Boudreaux’s Butt Paste caught my eye in your column about diaper rash. Our beagle Buddy was bruising his nose, grinding it to the quick as he went about burying treats, small toys and other objects in some hidden nook of the carpet. He pushed and pushed outward with his nose, rubbing it raw.
Our veterinarian suggested Boudreaux’s Butt Paste, and we thought he was putting us on. Almost embarrassed to ask, I went into our drugstore and whispered the name of the product. “Sure, right up here,” said the pharmacist as he reached to the top shelf for a tube of it. It worked! It’s heavy enough that even constant licking kept it in place long enough for Buddy’s nose to heal.

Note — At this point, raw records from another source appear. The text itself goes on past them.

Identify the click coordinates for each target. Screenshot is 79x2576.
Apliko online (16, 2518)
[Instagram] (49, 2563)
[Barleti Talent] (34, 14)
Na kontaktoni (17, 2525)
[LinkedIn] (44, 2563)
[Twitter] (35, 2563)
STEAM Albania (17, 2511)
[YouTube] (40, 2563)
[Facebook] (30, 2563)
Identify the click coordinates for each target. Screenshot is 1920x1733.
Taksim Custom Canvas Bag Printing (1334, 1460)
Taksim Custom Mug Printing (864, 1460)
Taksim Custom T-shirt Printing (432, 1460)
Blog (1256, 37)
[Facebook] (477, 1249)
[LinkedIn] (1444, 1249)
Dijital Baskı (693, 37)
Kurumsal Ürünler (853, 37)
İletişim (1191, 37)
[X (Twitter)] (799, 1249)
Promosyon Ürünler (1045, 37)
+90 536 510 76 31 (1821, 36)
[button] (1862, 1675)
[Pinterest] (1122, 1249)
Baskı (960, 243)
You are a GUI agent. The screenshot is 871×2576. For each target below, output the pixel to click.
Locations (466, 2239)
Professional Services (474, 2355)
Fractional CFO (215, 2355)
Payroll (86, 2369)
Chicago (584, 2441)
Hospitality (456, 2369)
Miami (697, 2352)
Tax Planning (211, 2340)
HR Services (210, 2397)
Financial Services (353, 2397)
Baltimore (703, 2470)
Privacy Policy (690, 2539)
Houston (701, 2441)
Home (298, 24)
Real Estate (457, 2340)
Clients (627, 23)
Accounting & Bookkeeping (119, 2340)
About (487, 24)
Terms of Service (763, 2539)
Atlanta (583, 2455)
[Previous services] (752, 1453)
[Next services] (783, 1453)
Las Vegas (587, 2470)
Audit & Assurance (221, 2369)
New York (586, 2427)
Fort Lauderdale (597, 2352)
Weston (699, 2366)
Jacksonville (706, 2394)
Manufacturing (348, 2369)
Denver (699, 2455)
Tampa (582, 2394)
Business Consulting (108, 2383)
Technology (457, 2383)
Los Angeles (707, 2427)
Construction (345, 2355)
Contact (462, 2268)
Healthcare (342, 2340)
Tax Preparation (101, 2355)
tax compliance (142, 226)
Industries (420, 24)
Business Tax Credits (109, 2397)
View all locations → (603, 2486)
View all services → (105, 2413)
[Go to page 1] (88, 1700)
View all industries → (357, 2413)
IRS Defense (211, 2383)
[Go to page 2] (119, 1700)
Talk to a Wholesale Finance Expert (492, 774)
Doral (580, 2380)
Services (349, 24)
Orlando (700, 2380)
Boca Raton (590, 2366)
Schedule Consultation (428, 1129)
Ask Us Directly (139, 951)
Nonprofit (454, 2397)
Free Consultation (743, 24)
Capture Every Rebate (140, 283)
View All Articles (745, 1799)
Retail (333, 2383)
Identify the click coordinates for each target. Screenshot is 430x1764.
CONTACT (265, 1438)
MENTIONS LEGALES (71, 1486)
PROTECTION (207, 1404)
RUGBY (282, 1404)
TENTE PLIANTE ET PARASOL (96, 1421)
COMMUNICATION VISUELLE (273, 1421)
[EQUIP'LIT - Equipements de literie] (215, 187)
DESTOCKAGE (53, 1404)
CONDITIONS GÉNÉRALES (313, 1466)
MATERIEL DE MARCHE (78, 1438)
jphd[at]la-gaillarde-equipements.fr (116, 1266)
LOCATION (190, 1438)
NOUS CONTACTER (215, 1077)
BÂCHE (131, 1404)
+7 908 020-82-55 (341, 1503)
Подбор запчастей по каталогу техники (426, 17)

Boudreaux’s Butt Paste is a diaper-rash ointment that contains zinc oxide. Our veterinary consultant confirmed that veterinarians sometimes recommend this type of ointment for a dog with a sore, raw nose like Buddy’s. She cautions, however, that a zinc-oxide product should be used for a short period of time and not in large quantities. Dogs do lick their noses frequently, and zinc oxide can be toxic if they ingest too much of it.